The Brown Bag - Green Book Lunch and Learn series presented by the Knox County Public Library and the City of Knoxville continues on Wednesday, April 8, at 12 p.m. at a new location: the Market House Room of the Knoxville Chamber of Commerce at #17 Market Square. Elizabeth Eason, Principal Architect at Elizabeth Eason Architecture, will discuss the book Cradle to Cradle, Remaking the Way We Make Things by William McDonough and Michael Braungart.
In this self-described "manifesto for a radically different philosophy and practice of manufacture and environmentalism" McDonough and Braungart reject the established practice of reduce, reuse, and recycle arguing in their provocative, visionary book that this approach perpetuates a one-way, "cradle to grave" manufacturing model that dates to the Industrial Revolution and casts off as much as 90 percent of the materials it uses as waste, much of it toxic. Why not challenge the notion that human industry must inevitably damage the natural world, they ask.

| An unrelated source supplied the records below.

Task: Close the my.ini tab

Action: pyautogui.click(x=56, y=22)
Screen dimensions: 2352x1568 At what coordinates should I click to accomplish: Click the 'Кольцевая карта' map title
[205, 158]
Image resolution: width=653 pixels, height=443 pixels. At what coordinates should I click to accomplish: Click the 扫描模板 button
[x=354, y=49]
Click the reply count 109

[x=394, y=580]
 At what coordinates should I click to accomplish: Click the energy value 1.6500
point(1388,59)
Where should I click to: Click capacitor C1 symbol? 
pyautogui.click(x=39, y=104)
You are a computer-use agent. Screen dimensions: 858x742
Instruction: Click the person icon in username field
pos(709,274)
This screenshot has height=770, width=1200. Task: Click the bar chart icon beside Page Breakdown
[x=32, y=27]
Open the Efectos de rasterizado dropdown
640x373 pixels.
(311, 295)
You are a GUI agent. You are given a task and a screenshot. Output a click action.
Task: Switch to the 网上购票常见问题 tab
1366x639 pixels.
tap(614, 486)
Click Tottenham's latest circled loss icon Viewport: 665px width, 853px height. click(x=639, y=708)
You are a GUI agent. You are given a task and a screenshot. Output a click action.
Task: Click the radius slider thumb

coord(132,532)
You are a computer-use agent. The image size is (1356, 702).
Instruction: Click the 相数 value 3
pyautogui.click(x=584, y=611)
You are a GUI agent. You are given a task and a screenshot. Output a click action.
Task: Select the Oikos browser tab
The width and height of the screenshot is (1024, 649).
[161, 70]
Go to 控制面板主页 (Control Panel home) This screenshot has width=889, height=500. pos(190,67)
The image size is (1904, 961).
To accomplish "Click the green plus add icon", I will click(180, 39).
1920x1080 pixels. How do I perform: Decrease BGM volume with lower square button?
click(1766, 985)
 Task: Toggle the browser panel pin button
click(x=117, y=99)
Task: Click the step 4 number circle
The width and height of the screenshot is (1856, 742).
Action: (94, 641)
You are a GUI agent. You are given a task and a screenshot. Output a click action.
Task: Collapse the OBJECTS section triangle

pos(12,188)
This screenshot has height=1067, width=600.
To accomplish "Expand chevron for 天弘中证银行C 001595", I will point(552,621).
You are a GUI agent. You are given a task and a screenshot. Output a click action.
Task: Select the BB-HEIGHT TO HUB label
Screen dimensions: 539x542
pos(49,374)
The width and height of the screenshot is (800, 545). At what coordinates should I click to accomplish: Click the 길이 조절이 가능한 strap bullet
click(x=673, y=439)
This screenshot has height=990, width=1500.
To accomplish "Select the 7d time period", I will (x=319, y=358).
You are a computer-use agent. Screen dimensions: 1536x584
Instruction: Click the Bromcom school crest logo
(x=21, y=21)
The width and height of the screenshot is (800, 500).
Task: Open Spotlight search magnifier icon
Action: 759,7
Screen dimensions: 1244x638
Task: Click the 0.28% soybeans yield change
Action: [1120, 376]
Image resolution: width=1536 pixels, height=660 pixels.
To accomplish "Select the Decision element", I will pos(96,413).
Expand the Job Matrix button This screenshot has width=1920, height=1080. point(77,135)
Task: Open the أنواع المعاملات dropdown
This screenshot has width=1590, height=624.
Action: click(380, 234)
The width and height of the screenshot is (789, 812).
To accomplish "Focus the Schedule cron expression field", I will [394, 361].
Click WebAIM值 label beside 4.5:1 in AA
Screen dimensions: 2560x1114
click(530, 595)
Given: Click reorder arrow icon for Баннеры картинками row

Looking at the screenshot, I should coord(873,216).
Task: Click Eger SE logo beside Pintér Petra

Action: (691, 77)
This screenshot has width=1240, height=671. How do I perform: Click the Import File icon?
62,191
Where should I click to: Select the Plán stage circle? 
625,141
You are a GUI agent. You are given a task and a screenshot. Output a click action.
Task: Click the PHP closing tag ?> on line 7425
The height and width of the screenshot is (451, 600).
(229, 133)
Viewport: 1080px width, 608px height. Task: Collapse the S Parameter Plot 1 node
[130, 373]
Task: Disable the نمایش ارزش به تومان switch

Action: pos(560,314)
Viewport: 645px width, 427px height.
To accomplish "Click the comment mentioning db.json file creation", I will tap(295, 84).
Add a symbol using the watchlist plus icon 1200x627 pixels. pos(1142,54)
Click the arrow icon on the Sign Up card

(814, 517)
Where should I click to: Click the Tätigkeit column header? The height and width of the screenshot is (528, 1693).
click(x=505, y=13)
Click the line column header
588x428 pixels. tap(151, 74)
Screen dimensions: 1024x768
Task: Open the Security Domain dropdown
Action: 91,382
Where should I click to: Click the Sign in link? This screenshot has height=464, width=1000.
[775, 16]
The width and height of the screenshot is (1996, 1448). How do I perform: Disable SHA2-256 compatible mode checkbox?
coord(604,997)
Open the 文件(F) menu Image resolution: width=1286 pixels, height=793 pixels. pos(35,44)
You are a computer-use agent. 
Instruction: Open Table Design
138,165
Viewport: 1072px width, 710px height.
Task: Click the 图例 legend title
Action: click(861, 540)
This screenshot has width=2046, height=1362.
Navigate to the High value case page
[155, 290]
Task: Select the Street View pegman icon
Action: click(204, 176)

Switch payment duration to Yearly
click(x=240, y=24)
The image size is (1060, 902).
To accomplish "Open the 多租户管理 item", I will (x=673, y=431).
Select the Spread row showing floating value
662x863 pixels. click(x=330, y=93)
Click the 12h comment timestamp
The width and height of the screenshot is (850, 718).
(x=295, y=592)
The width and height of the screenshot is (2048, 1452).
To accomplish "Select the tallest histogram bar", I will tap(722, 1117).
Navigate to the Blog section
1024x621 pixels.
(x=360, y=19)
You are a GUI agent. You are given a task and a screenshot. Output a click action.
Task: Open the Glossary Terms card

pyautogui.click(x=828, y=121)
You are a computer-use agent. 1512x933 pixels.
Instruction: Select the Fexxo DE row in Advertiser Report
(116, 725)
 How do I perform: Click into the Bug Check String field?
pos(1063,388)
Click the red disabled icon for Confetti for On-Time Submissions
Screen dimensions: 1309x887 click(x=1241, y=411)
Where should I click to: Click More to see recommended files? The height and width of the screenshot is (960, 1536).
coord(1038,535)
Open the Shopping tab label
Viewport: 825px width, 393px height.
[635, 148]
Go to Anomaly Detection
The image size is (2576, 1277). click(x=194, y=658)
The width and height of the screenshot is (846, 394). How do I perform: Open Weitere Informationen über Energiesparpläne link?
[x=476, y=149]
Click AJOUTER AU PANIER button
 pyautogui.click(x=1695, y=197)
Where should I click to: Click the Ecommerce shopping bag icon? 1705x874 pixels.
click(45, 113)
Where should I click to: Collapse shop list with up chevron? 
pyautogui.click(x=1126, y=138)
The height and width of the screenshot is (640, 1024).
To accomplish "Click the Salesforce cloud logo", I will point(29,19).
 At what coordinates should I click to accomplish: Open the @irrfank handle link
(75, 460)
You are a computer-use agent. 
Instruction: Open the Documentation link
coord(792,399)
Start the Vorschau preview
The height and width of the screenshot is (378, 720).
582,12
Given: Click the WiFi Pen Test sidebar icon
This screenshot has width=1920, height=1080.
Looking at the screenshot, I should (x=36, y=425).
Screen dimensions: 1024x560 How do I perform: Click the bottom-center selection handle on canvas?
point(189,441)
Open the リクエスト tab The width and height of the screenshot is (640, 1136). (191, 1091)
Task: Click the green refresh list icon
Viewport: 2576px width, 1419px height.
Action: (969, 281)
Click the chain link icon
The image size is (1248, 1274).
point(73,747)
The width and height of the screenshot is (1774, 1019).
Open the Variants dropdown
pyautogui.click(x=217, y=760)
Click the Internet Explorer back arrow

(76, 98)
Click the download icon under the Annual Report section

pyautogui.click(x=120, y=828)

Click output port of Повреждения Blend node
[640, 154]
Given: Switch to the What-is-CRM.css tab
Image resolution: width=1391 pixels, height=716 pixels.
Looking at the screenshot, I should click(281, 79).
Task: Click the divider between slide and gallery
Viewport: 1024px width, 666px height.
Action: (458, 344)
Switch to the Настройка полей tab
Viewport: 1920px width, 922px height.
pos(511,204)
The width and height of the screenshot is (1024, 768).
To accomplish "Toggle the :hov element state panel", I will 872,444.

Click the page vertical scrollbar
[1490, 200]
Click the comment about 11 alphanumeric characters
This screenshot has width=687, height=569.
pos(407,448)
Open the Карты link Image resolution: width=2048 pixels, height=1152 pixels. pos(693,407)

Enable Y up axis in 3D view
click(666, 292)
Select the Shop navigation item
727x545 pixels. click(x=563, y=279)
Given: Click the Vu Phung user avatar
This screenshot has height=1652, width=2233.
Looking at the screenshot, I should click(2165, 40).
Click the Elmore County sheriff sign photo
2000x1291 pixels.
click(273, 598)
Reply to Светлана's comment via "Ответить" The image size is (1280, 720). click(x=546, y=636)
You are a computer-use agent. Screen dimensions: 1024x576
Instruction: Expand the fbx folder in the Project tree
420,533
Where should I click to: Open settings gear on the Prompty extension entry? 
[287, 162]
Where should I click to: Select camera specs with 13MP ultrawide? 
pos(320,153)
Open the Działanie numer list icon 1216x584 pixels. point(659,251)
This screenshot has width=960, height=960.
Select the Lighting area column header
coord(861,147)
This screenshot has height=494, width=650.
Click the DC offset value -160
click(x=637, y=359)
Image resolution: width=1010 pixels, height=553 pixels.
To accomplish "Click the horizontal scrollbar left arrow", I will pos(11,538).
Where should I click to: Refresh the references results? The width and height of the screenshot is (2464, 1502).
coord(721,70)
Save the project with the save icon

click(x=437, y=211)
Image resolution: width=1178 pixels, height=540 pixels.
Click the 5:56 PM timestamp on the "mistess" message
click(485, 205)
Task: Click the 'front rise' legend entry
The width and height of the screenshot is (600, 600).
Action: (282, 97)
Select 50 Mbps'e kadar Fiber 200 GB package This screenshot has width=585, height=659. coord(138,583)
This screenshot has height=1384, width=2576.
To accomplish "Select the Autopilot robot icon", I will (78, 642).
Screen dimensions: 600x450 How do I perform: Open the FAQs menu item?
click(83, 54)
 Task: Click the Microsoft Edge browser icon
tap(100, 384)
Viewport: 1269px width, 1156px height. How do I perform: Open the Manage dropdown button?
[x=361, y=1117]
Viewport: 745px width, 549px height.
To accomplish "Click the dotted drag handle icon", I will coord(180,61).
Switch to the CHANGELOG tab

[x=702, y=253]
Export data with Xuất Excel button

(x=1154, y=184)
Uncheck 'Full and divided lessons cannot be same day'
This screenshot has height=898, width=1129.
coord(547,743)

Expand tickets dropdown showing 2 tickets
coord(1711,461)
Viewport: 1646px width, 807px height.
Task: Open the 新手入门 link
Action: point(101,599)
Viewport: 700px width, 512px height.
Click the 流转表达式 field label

"This is a great book for a broad discussion of sustainability in East Tennessee because we can discuss Cradle to Cradle as it applies to decisions made by anyone that manufactures, specifies, purchases, or consumes products. That's all of us in one way or another," says Eason. "A jolt to me was the discussion about how many of our 'green' products are now less bad, but less bad is not necessarily good. Well, that changes everything! How do we move a society and an economy from producing and purchasing products that are less bad for our environment to products that are actually good for our environment?"
Eason established Elizabeth Eason Architecture, a Knoxville based design studio, in 2003. She has more than 19 years of professional experience working with a wide variety of commercial, civic, non-profit and residential clientele. Her firm specializes in sustainable design of buildings and communities throughout East Tennessee. She is an active board member of Knox Heritage, Chair of the US Green Building Council East Tennessee Chapter, and serves on Mayor Haslam's Energy & Sustainability Task Force as well as Governor Bredesen's Energy Policy Task Force.
The public is invited to join the conversation, but reading the book is optional. Participants may bring their own lunch or order in advance and pick up lunch from a downtown restaurant.
The series will continue on the second Wednesday of each month. On May 13, 2009, Chris Woodhull, Executive Director of Tribe One and Knoxville City Councilman, will discuss The Green Collar Economy. In this book, author Van Jones illustrates how we can invent and invest our way out of the pollution-based gray economy and into a healthy new green economy. According to Jones, this path should be built by a broad coalition deeply rooted in the lives and struggles of ordinary people, so that it has the practical benefit of both cutting energy prices and generating enough work to pull the U.S. economy out of its present death spiral.